» Stored records:
- Opening Delimiter -

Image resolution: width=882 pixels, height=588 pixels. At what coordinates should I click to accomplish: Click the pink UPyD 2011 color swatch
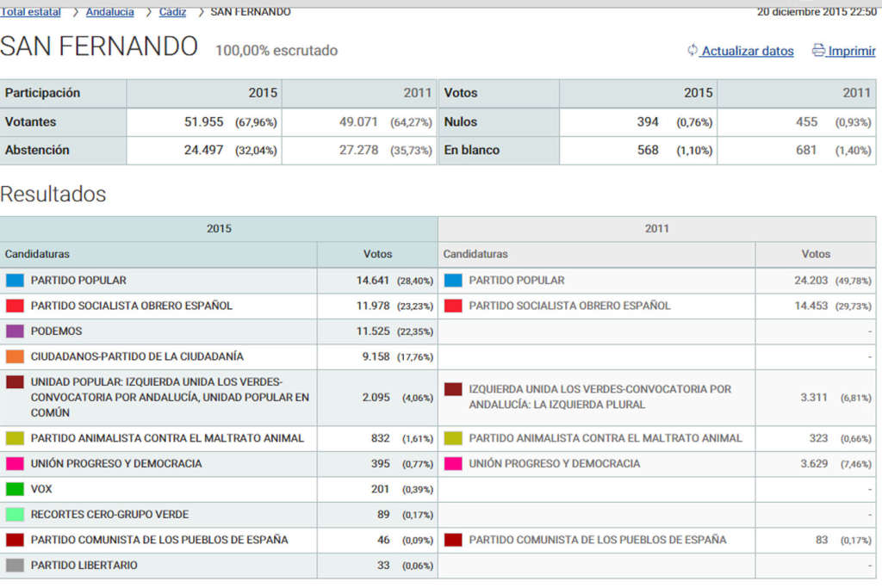coord(453,464)
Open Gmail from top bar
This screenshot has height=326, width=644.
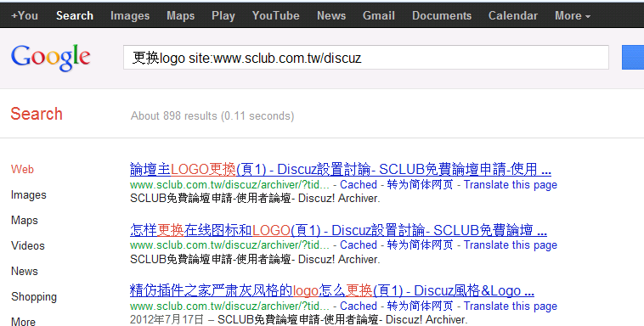click(379, 15)
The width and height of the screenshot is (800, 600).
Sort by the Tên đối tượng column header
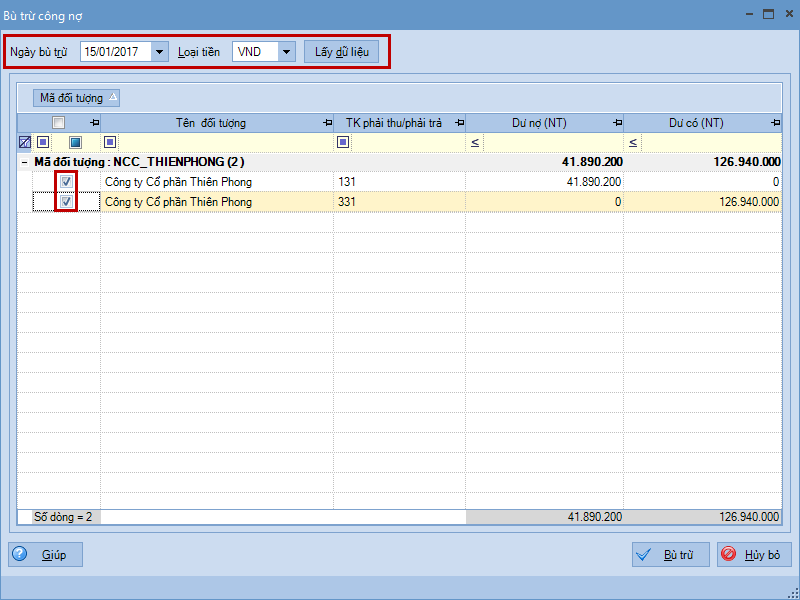coord(210,123)
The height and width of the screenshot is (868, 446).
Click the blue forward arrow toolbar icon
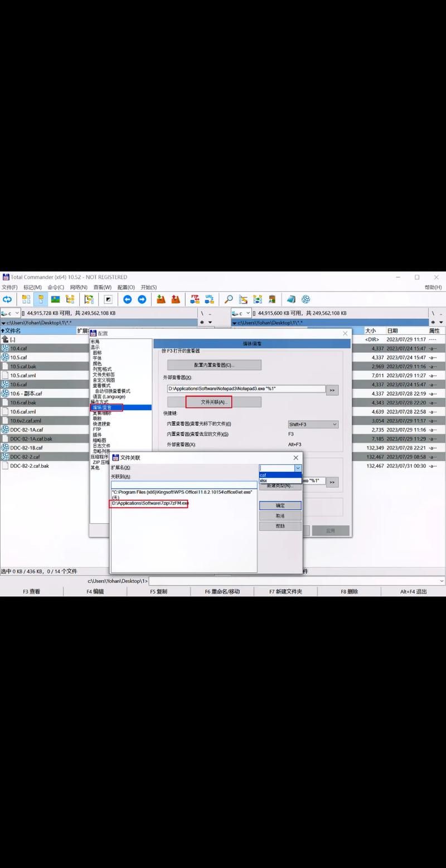142,299
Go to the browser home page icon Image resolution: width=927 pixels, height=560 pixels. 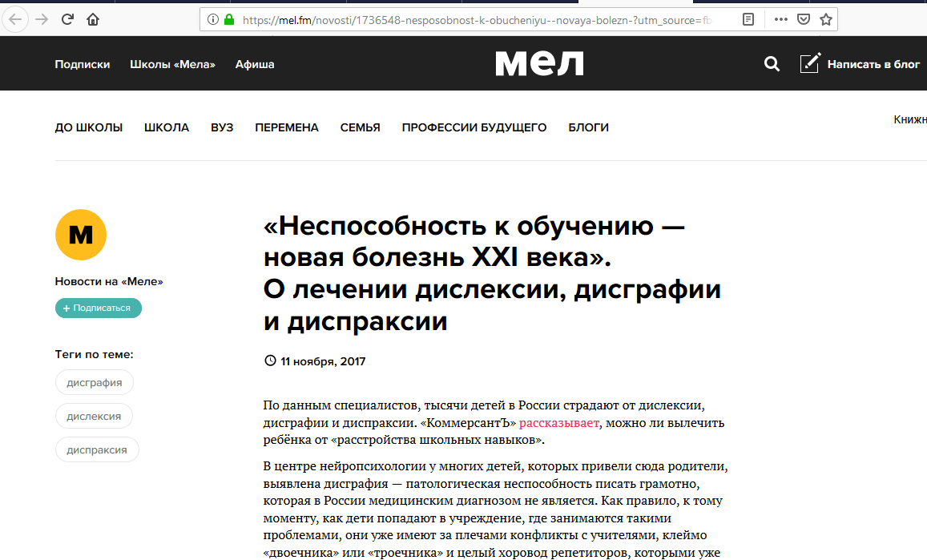[x=94, y=19]
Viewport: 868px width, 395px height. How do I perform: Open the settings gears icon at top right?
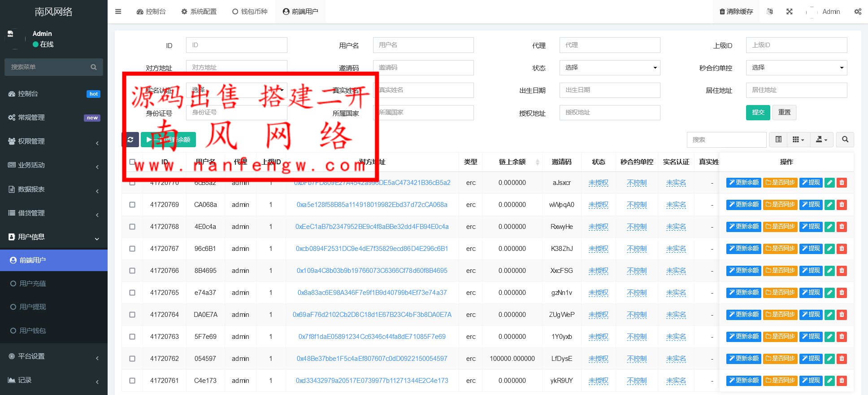coord(857,12)
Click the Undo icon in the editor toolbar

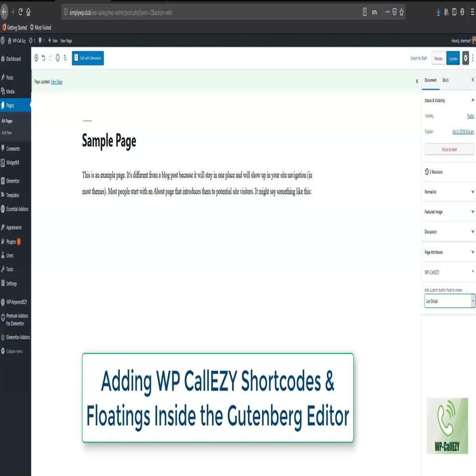tap(44, 58)
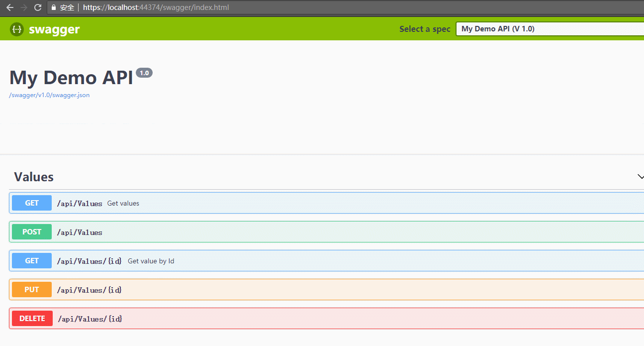Expand the DELETE /api/Values/{id} endpoint path
Viewport: 644px width, 346px height.
click(x=90, y=319)
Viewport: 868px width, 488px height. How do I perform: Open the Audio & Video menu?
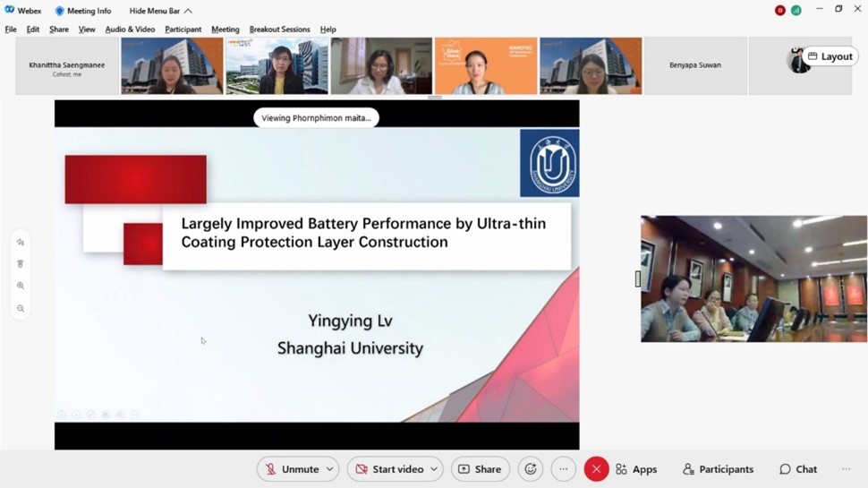(x=130, y=30)
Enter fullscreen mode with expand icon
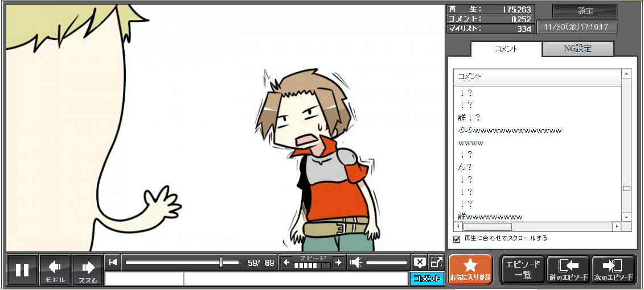The width and height of the screenshot is (644, 290). pyautogui.click(x=436, y=262)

- Closing Delimiter -

» Brief: Please take the lines from the beginning of the data above through the line holding "The width and height of the screenshot is (800, 600)." and transcribe them exactly, without any pictures.

» Output below:
Image resolution: width=882 pixels, height=588 pixels. At what coordinates should I click to accomplish: Click the pink UPyD 2011 color swatch
coord(453,464)
Open Gmail from top bar
This screenshot has height=326, width=644.
click(379, 15)
The width and height of the screenshot is (800, 600).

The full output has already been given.